Question: When we look at something like generative AI coming on board, that’s disruptive as far as technology is concerned. However, it also holds immense potential for significant positive changes. Many companies are currently experimenting with these tools, and while they may not be fully prepared to utilize them, the future looks promising. I think that’s a little bit of an obstacle, and I’m wondering if you can also relate your answer to a statement you made in one of your earlier sessions where you said, “It’s essential to look at the business architecture and understand how that fits into this change.” How would we move forward with getting companies that may not feel ready? What would your advice to them be?

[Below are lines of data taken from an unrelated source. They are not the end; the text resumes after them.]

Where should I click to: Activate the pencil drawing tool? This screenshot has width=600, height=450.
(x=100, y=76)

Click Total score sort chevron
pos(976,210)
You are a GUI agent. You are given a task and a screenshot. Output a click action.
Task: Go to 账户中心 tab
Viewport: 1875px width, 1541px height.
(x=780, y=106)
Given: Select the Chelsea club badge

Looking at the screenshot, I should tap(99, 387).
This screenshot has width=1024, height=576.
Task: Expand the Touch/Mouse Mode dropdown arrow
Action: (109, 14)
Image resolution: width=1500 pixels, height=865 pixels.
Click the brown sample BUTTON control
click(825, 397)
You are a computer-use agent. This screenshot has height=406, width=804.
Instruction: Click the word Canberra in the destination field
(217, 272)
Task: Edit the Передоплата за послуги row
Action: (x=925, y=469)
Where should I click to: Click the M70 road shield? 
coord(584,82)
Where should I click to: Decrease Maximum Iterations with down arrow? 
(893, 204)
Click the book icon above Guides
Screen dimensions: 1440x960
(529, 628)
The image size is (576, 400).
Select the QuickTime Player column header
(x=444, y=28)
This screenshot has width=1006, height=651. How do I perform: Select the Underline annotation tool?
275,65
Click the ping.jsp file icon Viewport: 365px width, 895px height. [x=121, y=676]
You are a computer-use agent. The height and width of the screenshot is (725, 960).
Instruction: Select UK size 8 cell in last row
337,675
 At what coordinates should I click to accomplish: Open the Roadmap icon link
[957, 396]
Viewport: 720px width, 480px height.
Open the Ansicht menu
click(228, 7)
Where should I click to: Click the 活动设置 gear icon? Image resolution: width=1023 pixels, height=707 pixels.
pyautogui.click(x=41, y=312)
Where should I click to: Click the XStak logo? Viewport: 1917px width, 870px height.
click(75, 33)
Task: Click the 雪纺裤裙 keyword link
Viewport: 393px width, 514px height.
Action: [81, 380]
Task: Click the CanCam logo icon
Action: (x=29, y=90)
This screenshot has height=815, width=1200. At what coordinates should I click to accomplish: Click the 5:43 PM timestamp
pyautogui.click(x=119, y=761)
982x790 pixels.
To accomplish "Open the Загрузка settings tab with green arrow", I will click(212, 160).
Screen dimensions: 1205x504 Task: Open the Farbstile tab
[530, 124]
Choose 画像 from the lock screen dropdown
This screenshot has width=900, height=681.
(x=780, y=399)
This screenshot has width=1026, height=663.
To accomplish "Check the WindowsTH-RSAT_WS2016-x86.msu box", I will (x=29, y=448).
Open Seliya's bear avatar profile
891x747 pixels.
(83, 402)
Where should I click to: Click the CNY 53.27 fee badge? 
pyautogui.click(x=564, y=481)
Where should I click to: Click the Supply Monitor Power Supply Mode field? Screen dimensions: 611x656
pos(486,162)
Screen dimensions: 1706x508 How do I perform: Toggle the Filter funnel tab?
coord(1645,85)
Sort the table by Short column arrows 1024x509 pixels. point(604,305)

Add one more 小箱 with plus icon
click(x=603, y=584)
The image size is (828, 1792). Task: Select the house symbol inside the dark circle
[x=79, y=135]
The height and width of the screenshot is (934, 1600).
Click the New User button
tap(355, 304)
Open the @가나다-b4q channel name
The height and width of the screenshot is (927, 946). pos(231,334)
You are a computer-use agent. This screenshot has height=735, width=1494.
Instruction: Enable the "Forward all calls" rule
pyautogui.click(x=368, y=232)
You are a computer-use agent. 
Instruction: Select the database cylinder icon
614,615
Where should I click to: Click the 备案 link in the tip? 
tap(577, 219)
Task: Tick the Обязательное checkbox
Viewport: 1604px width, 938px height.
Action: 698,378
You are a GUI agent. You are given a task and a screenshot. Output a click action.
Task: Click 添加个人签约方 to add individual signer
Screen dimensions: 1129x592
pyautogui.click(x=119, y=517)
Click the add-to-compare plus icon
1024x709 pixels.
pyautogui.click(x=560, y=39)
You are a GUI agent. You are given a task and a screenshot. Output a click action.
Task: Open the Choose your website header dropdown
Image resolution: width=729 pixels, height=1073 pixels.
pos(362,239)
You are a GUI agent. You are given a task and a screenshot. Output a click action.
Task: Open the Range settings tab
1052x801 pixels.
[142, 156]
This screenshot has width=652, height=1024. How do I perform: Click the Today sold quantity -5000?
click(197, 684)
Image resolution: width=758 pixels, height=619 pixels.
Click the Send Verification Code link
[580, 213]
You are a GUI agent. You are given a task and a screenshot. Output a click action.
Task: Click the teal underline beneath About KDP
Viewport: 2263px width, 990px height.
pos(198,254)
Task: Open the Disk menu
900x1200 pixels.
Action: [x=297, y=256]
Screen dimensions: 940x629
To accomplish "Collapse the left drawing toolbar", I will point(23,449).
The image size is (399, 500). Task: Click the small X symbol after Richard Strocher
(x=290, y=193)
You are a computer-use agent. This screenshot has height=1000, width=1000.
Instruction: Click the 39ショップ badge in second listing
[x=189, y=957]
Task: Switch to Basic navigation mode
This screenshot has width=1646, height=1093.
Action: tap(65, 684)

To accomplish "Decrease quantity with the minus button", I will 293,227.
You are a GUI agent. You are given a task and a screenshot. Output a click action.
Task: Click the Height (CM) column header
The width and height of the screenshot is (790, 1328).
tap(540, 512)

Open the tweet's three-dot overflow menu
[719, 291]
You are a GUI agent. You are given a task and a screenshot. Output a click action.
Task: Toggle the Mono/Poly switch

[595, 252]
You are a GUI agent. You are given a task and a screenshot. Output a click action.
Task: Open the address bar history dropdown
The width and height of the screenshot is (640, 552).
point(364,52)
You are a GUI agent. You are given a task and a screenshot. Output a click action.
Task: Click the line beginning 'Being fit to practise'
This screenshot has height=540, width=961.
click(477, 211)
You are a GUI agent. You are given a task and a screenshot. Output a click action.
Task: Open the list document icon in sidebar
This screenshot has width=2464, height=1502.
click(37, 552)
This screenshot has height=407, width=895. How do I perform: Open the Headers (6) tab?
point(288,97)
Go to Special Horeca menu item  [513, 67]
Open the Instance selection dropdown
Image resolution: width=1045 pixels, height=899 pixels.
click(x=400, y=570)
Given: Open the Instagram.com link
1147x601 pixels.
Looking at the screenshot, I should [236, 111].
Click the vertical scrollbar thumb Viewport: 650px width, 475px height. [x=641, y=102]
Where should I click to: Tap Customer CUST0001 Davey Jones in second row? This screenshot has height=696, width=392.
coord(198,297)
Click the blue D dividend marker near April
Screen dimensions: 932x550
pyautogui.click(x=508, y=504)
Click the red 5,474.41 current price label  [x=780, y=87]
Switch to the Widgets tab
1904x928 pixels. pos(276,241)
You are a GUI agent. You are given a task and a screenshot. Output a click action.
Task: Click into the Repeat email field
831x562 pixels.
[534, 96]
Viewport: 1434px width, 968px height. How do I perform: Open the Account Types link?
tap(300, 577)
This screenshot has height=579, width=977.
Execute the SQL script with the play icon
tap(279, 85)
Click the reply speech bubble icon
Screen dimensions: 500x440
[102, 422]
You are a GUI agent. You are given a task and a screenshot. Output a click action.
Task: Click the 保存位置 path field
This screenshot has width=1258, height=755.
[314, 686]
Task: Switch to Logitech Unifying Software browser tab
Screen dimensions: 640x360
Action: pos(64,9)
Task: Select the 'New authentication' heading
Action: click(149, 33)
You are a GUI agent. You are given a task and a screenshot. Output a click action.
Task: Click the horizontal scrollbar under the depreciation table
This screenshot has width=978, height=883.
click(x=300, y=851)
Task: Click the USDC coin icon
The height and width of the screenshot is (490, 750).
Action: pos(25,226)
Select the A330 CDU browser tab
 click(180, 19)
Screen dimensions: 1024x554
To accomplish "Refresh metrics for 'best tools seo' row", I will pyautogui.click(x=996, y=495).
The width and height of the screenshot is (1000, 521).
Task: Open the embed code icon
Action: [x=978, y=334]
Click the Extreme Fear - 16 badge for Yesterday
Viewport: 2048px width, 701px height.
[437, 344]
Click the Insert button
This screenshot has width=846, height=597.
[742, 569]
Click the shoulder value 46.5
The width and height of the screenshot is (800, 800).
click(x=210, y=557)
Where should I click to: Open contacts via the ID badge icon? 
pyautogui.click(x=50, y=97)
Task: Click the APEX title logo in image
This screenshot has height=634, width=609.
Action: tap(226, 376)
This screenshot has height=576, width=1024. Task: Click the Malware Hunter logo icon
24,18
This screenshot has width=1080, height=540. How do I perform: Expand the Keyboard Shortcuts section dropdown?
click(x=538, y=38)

Answer: Well, again, if you think about it, I’m sure when we had this discussion, it was in 2023. 2023 was effectively the year of experimentation with Gen AI. Everybody was looking at it, either playing with ChatGPT as an application or using large language models like open AI Azure Open AI to build their own ChatGPT effectively. Everybody was doing that and experimenting, and when you experiment, you go wherever the technology takes you. That’s the right thing to do in this early phase. But in parallel, you should start by saying once you have insight into what’s going on, how this technology will impact you, or what you see as an impact. It would help if you started by saying how I go and how I can use it for business benefit. And then, you need to look into what I need to build to drive business benefits. If we don’t look for business benefits, this technology will ultimately not be helpful for the customer in question.
2024 has shifted this a little bit. Nothing of the basics I just shared changes because they are always relevant. 2024 is the year of the product. In 2023, it was mostly about models, infrastructure, GPUs, etc. That doesn’t change. However, we now have a co-pilot from Microsoft, a new AI tool that assists in various tasks and decision-making processes. You see efforts from SAP, ServiceNow, and many other folks that are effectively coming out with AI capabilities tailored to their application capabilities.
That enables us to do two things.
First, it enables us to expose AI to a larger group inside the environment, which means we can now start the change process inside a company to say, “Hey, if you use the Microsoft 365 Co-pilot as an example, you can now get all of your productivity and knowledge workers to effectively use AI in their daily lives, which means you start to change process of how AI can help me do my job.
The second part is that because you’re now starting the change process, you see more intuition and more ideas flow into the environment. This drives the work: “How do I not just use out-of-the-box product which helps me change my environment.” Now I say, “What makes sense for me is to build custom so that I can uniquely represent the data, the processes and the values that a given customer given customer wants to present to their customer base.” Combining this change management plus thinking through how you must build the stack and the value proposition you want to extract from your AI investments will be critical.